- Your instructions
Your answer must hold only the lines below from the line containing "Inzerce na Lidovky.cz (236, 2511)" through the line containing "Legal notice (447, 2531)", each reproduced exactly.

- Data provided
-- -- --
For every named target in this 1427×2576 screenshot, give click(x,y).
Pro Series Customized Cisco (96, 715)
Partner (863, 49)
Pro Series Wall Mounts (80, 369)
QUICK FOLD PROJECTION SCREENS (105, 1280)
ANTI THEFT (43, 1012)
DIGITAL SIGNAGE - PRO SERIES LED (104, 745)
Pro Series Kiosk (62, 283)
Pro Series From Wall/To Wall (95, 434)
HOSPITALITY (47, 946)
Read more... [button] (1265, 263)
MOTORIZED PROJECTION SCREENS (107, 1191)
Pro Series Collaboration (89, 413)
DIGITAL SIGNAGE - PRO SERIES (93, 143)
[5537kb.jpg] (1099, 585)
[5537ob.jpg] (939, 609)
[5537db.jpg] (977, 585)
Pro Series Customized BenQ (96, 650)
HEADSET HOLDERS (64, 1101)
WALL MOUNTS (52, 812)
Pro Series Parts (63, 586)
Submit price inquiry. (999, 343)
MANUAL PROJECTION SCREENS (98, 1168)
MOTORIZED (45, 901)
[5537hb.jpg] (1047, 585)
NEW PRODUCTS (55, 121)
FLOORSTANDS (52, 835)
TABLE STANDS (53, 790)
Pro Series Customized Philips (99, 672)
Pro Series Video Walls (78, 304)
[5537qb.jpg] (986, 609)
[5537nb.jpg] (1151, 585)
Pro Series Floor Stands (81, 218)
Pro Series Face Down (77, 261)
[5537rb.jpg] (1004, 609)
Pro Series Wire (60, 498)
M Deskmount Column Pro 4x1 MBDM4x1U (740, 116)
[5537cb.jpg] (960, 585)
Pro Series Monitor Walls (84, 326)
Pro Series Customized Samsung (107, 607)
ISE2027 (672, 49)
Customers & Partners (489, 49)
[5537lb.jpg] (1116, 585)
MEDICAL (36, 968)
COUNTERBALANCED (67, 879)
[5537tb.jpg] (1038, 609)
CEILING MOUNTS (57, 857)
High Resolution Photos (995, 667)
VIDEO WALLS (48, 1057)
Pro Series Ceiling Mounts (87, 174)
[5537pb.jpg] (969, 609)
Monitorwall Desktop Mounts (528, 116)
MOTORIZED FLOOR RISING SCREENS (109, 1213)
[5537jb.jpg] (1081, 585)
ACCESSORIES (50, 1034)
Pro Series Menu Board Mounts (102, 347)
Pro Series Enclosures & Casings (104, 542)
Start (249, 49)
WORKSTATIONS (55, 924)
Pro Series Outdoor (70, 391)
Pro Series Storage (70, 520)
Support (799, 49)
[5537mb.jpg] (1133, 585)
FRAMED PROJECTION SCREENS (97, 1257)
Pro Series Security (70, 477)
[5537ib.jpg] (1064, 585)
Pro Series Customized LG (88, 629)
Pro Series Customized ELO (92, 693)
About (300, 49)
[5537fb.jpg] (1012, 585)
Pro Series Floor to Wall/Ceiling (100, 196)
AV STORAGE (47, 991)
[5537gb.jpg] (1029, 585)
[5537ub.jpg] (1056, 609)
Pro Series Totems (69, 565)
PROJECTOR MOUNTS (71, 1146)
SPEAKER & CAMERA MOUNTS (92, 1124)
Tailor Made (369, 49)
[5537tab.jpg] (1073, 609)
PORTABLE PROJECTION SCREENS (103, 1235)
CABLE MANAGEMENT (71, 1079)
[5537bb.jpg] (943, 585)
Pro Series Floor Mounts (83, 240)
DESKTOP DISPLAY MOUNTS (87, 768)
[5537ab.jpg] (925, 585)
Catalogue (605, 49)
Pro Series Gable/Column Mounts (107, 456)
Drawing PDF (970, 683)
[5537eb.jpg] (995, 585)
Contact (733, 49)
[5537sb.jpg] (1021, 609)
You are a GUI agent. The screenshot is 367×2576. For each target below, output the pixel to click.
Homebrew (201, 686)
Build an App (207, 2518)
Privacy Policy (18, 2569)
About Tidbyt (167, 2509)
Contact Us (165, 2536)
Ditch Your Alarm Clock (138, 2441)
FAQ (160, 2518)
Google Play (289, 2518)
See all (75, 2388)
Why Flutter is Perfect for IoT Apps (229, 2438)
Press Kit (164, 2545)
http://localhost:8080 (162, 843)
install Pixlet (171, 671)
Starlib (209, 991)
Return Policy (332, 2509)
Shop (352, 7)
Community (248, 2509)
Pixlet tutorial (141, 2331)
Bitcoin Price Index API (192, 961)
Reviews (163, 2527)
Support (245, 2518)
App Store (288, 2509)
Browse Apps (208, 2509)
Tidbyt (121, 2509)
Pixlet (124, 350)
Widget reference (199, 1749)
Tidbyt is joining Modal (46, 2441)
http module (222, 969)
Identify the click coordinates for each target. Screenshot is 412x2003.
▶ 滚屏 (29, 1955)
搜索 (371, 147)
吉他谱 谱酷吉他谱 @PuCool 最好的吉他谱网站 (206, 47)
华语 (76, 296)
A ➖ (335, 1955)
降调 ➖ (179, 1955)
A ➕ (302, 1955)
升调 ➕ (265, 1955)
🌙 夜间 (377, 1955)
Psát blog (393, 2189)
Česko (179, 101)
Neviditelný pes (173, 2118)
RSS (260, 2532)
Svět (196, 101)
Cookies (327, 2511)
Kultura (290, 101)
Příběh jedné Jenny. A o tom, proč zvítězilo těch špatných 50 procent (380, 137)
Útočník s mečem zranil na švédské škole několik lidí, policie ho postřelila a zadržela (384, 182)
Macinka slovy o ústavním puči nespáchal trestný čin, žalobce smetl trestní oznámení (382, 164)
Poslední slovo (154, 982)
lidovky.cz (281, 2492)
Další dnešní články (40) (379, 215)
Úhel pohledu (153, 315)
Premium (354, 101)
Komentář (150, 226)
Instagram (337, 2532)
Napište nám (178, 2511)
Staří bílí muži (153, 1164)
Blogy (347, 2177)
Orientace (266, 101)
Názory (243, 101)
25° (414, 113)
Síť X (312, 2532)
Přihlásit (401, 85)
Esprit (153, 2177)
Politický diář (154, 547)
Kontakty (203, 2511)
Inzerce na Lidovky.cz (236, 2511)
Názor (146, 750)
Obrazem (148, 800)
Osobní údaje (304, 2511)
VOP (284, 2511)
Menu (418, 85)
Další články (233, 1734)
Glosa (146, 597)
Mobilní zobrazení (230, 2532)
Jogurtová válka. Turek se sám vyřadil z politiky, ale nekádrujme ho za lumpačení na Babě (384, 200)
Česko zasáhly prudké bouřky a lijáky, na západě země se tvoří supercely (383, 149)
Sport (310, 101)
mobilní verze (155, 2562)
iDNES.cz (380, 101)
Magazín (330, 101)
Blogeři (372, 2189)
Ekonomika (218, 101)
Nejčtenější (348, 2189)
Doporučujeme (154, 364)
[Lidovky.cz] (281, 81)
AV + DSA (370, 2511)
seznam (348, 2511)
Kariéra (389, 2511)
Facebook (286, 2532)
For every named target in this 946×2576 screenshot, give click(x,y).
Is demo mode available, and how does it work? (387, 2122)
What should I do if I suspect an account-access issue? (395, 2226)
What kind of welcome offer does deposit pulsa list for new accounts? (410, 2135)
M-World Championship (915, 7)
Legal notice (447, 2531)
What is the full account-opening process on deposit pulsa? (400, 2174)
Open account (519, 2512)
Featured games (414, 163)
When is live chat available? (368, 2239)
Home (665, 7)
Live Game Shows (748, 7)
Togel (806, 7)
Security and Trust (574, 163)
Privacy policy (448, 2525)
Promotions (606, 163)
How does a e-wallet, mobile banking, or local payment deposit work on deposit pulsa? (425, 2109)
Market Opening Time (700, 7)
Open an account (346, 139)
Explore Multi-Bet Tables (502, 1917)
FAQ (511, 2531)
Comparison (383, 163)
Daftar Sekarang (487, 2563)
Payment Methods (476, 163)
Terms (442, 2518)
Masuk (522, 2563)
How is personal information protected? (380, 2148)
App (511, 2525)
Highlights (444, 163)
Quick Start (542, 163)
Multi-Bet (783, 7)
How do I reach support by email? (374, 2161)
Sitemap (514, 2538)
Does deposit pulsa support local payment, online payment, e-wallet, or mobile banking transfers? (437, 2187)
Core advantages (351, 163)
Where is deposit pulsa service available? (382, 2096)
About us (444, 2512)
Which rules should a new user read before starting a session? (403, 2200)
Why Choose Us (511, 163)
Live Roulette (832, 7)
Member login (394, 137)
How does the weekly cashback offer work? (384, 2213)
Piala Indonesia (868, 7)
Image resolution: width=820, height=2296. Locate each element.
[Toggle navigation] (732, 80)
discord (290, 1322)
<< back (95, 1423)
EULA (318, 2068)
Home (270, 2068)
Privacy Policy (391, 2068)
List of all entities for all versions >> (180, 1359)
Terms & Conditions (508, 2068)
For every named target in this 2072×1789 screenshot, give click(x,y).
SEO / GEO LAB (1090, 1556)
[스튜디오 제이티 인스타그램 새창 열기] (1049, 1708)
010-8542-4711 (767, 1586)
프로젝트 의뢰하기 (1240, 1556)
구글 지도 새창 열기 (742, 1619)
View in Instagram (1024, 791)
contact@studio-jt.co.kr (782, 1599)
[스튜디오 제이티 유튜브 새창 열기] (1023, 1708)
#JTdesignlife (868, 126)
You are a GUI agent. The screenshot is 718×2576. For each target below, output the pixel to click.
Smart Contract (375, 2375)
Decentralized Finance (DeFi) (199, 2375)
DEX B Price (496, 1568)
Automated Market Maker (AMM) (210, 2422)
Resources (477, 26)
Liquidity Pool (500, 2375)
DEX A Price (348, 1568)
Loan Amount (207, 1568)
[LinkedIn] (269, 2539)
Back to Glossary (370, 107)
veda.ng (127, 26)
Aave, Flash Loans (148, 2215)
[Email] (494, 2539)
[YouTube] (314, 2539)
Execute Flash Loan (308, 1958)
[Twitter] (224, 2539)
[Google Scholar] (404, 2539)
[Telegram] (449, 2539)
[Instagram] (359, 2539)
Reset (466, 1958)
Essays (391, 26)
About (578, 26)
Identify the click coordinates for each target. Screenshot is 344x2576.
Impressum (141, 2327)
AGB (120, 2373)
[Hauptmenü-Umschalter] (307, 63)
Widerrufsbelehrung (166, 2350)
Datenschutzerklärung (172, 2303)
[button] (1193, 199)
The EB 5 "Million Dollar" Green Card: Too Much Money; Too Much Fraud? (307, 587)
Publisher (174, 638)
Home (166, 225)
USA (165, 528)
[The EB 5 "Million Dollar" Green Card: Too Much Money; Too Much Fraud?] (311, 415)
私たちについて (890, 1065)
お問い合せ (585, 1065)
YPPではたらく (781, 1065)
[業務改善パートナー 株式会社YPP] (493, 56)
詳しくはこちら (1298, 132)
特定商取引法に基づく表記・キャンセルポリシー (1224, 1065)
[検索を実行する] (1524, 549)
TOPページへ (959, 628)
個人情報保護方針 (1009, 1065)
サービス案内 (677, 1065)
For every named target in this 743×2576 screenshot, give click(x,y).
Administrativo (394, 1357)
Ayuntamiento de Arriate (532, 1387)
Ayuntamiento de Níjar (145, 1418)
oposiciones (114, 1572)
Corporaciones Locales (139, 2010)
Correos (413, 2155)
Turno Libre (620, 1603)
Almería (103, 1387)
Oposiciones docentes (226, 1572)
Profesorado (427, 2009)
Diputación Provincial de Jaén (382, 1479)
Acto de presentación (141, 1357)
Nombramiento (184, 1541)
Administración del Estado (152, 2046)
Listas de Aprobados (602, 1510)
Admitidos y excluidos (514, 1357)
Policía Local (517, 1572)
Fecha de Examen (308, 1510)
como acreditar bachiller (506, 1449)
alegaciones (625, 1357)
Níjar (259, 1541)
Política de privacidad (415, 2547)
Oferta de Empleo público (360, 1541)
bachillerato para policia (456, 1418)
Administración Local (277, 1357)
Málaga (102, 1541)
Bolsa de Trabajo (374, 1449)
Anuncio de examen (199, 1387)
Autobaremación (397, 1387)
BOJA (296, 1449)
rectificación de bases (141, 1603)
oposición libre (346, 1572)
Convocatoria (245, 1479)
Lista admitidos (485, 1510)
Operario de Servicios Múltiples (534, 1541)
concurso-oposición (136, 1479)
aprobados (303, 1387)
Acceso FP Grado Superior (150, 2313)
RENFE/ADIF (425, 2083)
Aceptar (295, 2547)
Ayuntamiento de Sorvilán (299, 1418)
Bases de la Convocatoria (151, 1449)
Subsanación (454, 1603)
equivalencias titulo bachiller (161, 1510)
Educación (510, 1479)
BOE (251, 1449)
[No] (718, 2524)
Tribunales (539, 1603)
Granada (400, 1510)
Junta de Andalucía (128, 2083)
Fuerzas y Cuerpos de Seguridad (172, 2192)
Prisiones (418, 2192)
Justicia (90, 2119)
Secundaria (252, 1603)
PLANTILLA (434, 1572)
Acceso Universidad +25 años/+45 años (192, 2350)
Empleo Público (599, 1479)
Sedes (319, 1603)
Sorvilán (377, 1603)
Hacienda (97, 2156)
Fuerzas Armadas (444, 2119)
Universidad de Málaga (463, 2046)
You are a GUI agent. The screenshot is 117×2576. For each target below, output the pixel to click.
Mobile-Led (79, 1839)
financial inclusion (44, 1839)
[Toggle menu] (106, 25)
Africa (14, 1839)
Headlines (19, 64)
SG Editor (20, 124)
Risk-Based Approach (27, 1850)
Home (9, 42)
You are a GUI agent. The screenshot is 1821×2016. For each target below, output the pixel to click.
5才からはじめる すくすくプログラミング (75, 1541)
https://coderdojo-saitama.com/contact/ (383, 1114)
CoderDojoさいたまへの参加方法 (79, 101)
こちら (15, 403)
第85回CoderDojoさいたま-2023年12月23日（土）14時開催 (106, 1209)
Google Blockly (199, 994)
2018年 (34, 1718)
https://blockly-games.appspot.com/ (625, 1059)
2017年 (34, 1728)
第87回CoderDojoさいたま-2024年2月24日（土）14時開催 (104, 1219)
-- -- --
- Written response
Inzerce na Lidovky.cz (236, 2511)
Názor (146, 750)
Obrazem (148, 800)
Osobní údaje (304, 2511)
VOP (284, 2511)
Menu (418, 85)
Další články (233, 1734)
Glosa (146, 597)
Mobilní zobrazení (230, 2532)
Jogurtová válka. Turek se sám vyřadil z politiky, ale nekádrujme ho za lumpačení na Babě (384, 200)
Česko zasáhly prudké bouřky a lijáky, na západě země se tvoří supercely (383, 149)
Sport (310, 101)
mobilní verze (155, 2562)
iDNES.cz (380, 101)
Magazín (330, 101)
Blogeři (372, 2189)
Ekonomika (218, 101)
Nejčtenější (348, 2189)
Doporučujeme (154, 364)
[Lidovky.cz] (281, 81)
AV + DSA (370, 2511)
seznam (348, 2511)
Kariéra (389, 2511)
Facebook (286, 2532)
For every named target in this 946×2576 screenshot, give click(x,y).
Is demo mode available, and how does it work? (387, 2122)
What should I do if I suspect an account-access issue? (395, 2226)
What kind of welcome offer does deposit pulsa list for new accounts? (410, 2135)
M-World Championship (915, 7)
Legal notice (447, 2531)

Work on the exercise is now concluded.